I had been editing the home page (index) at the time, so my editor at least had a copy of that, listing all the columns I had ever published by their title, date, and description.

Eventually, I discovered that the backups had been working until I moved the server to the island. That meant that everything from March to late August could be restored. It was a bit of a process, but the restoration was complete. Unfortunately, that still left almost 100 lost columns.

I checked the Wayback Machine at the Internet Archive and discovered they had captured only about 17 of those lost columns. Pretty disappointing.

I then tried a hacker’s trick of searching disk space on my various machines for keywords to see if anything from twoprops.net got cached, and hit the jackpot. I use Thunderbird as my main desktop email client. When I was researching RSS readers (note that that column has not yet been restored, but soon), I discovered that Thunderbird had an RSS reader built-in. I enabled it just so I could check how twoprops.net columns look in it. I’d been deleting each column as I read it, but it turns out that Thunderbird had cached all those deleted columns. Of course, I didn’t enable Thunderbird until mid-October, so I assumed all the columns from late August to mid-October were lost.

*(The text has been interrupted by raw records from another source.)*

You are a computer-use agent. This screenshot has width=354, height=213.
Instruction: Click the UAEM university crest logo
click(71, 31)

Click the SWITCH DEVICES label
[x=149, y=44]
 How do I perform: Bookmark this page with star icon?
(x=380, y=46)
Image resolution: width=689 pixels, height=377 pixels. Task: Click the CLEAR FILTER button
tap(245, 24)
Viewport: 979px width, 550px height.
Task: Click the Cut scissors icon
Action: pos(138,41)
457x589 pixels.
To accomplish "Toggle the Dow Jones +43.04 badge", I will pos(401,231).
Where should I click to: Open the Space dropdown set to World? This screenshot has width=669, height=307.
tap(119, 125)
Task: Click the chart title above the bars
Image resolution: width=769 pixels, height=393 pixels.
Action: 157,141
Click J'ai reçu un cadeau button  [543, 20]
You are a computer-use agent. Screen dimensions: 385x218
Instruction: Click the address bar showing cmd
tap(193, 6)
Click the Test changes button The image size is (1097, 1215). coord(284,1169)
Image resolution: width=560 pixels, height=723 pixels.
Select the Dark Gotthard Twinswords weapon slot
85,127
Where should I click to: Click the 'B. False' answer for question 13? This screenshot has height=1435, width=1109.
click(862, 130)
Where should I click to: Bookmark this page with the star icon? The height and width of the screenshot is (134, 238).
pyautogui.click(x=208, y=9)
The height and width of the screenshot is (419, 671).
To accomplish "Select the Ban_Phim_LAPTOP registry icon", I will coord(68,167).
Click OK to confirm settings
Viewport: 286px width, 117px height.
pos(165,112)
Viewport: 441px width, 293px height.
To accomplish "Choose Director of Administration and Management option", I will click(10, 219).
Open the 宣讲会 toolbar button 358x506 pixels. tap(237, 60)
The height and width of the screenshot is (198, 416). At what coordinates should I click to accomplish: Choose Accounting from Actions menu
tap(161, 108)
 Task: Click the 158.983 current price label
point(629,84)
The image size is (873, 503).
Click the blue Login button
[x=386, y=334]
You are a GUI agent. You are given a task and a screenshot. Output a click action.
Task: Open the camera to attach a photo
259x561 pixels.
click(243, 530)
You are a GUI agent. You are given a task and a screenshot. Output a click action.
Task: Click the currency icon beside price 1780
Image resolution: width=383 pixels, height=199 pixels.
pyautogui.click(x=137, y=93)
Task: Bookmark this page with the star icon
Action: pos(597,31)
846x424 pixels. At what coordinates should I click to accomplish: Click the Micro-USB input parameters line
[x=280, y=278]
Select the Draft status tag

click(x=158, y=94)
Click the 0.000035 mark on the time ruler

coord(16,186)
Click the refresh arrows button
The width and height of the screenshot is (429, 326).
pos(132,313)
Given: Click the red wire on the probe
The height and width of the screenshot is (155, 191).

To my surprise, when I started trying to restore columns chronologically starting from late August, I discovered that they all seemed to be in Thunderbird’s cache. Then I remembered that I have twoprops.net configured to include the last fifty columns in the RSS feed… so when I first subscribed Thunderbird to my feed, it grabbed the previous 50 columns. That’s everything I’ve published since the backups stopped working.

The restoration takes time, though. I have to go through the twoprops process:

  1. grab the metadata for the column from the home page
  2. open a template file
  3. type in the metadata
    • title
    • description
    • tags (these won’t exactly match what I had before but hey…)
    • publication date
    • previous column link
    • next column link
  4. dump the text from the cached column file in the terminal
  5. copy and paste the html from the cached column into the template
  6. repeat for the next column

Fortunately, quartz is happy to just work with the cached html data in the vast majority of cases, so I won’t have to convert it back to Markdown. It will just be a bit more hassle if I ever have to edit any of those columns.

So I should be able — slowly — to recreate the whole site. Some tags will change, and some edits and addenda will be lost. I don’t think anybody but me will ever know or care.